▸ **ÉNONCÉ 1**
Reproduisez à l'identique le passage du texte sur la contamination au mercure qui s'ouvre sur les mots contenant "Ces deux communautés" et se clôt sur "mercure en 2011.".
▸ **ÉNONCÉ 2**
Répondez à ces questions sur le texte sur la contamination au mercure :
(a) Sur qui les échantillons de cheveux ont-ils été prélevés ?
(b) Quelle distance sépare Eyiyo Quibo et Portachuelo ?
(c) En quelle année l'IPEN a-t-il lancé son programme de biosurveillance du mercure ?

La cause n'est pas déterminée à 100%, mais le fait que l'activité minière soit si importante dans ces rivières pourrait être une indication. L'eau est contaminée par le mercure utilisé pour travailler l'or, les poissons l'absorbent et les populations indigènes, qui basent leur alimentation sur ce que leur fournit la rivière, se retrouvent contaminées.
Pour parvenir à cette conclusion, des échantillons de cheveux ont été prélevés sur des femmes volontaires en âge de procréer dans des régions où l'on pratique une activité minière à petite échelle. Ces régions ont été choisies parce que ces mineurs utilisent du mercure pour extraire des particules d'or à faible teneur, avec pour conséquence que la majeure partie du mercure se perd dans l'environnement et contamine les poissons des rivières locales.
Ces deux communautés situées sur les rives du rio Beni, Eyiyo Quibo (au nord de La Paz) et Portachuelo (Pando, dans une zone limitrophe de Beni), distantes de plus de 300 kilomètres, présentaient une charge corporelle "extrêmement élevée" de ce métal. En fait, il s'agit des niveaux les plus élevés détectés depuis que l'IPEN a commencé son programme de biosurveillance du mercure en 2011.
Pour Carmen Capriles de Reacción Climática, une organisation de la société civile qui a collaboré aux travaux en Bolivie, cela montre le risque que la prochaine génération soit également touchée.

▸ **EXTRAIT DE DONNÉES**
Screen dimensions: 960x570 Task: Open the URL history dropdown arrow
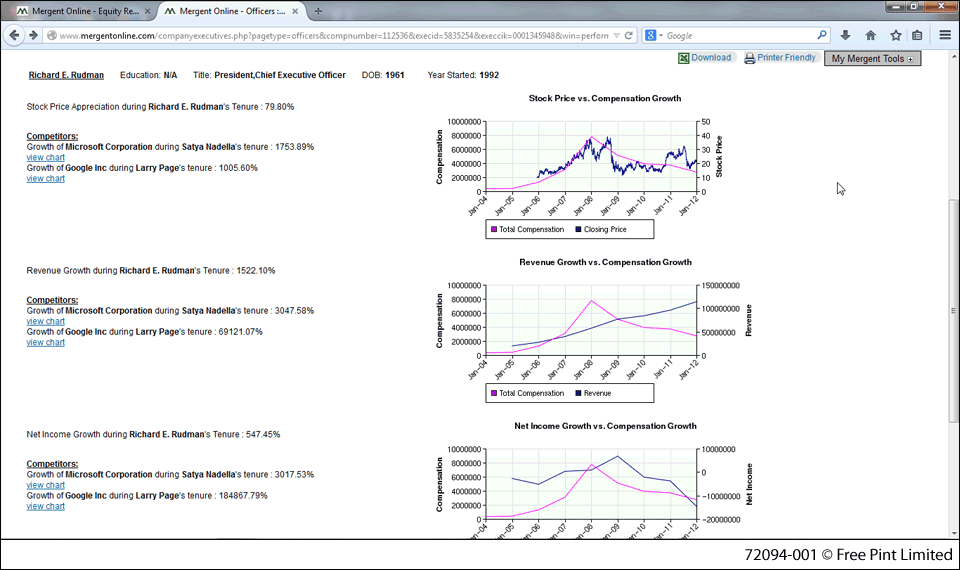click(x=615, y=35)
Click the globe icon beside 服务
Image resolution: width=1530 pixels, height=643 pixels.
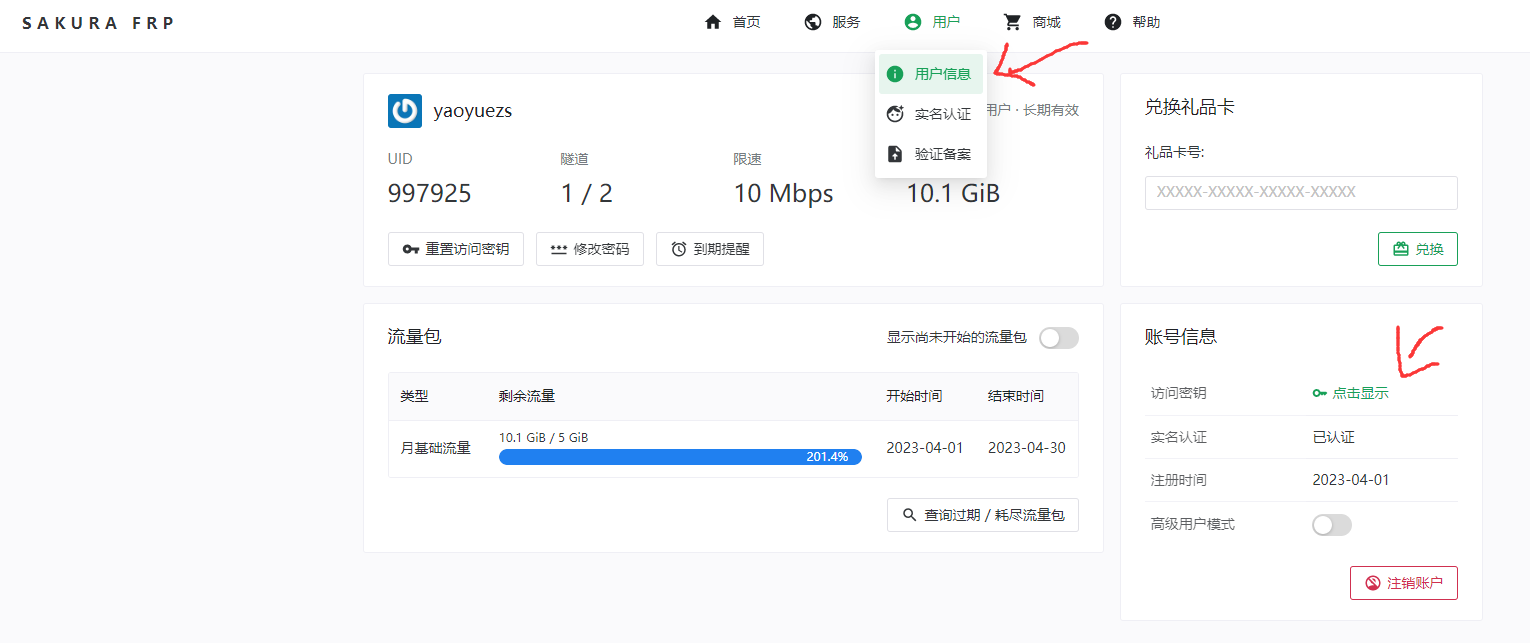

▸ **RÉPONSE 1**
Ces deux communautés situées sur les rives du rio Beni, Eyiyo Quibo (au nord de La Paz) et Portachuelo (Pando, dans une zone limitrophe de Beni), distantes de plus de 300 kilomètres, présentaient une charge corporelle "extrêmement élevée" de ce métal. En fait, il s'agit des niveaux les plus élevés détectés depuis que l'IPEN a commencé son programme de biosurveillance du mercure en 2011.

▸ **RÉPONSE 2**
(a) Sur des femmes volontaires en âge de procréer.
(b) Plus de 300 kilomètres.
(c) En 2011.